== WORK TASK ==
Pull each line holding the word "column" from the data.

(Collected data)
--- --- ---
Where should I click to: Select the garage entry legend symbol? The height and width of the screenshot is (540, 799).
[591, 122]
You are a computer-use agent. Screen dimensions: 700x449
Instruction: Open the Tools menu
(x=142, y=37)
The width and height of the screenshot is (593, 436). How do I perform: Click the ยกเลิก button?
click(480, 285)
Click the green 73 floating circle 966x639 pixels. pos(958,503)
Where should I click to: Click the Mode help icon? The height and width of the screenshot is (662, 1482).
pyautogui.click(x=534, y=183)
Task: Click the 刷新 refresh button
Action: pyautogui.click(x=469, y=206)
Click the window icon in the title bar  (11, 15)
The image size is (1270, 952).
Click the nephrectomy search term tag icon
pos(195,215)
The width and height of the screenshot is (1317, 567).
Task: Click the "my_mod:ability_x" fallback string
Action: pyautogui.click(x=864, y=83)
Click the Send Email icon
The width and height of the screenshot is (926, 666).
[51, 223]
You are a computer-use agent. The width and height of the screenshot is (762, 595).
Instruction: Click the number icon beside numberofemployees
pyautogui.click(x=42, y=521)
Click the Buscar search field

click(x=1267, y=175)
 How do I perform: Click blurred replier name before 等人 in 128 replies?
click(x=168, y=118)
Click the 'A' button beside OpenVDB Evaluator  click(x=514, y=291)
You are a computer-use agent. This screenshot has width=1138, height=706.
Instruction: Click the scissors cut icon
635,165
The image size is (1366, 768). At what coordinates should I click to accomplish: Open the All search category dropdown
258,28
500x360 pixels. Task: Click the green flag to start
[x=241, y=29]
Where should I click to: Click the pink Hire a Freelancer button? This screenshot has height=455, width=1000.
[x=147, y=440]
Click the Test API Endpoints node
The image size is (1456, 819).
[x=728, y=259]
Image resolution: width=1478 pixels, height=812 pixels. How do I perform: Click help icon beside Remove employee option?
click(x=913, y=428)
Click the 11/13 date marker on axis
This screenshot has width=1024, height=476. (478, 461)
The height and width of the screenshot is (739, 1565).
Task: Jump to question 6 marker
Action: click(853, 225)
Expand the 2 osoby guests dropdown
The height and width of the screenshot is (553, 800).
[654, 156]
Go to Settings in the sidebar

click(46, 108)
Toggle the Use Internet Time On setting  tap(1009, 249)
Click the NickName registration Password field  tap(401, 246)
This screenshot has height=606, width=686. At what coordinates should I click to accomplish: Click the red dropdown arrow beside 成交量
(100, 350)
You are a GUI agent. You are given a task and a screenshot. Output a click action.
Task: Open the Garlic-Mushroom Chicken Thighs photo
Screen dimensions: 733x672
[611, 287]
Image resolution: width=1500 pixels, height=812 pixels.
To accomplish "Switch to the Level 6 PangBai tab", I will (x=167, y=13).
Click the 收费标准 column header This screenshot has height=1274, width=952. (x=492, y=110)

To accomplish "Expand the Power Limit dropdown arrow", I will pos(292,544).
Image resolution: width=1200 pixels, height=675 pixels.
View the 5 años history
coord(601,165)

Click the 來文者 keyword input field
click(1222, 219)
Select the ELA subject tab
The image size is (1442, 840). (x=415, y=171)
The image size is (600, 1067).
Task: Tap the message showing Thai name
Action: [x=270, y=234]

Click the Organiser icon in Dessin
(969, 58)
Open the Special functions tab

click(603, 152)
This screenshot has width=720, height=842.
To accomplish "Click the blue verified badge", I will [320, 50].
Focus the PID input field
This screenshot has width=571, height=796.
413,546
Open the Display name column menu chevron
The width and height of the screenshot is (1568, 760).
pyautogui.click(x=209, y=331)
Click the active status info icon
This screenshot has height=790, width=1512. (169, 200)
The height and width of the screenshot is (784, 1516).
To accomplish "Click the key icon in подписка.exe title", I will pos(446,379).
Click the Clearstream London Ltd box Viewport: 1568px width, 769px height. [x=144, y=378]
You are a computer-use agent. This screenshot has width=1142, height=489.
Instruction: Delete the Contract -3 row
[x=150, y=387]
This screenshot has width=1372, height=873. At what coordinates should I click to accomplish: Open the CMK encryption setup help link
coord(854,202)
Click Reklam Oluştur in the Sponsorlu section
--- --- ---
== FINAL ANSWER ==
Click the 收费标准 column header This screenshot has height=1274, width=952. (x=492, y=110)
Open the Display name column menu chevron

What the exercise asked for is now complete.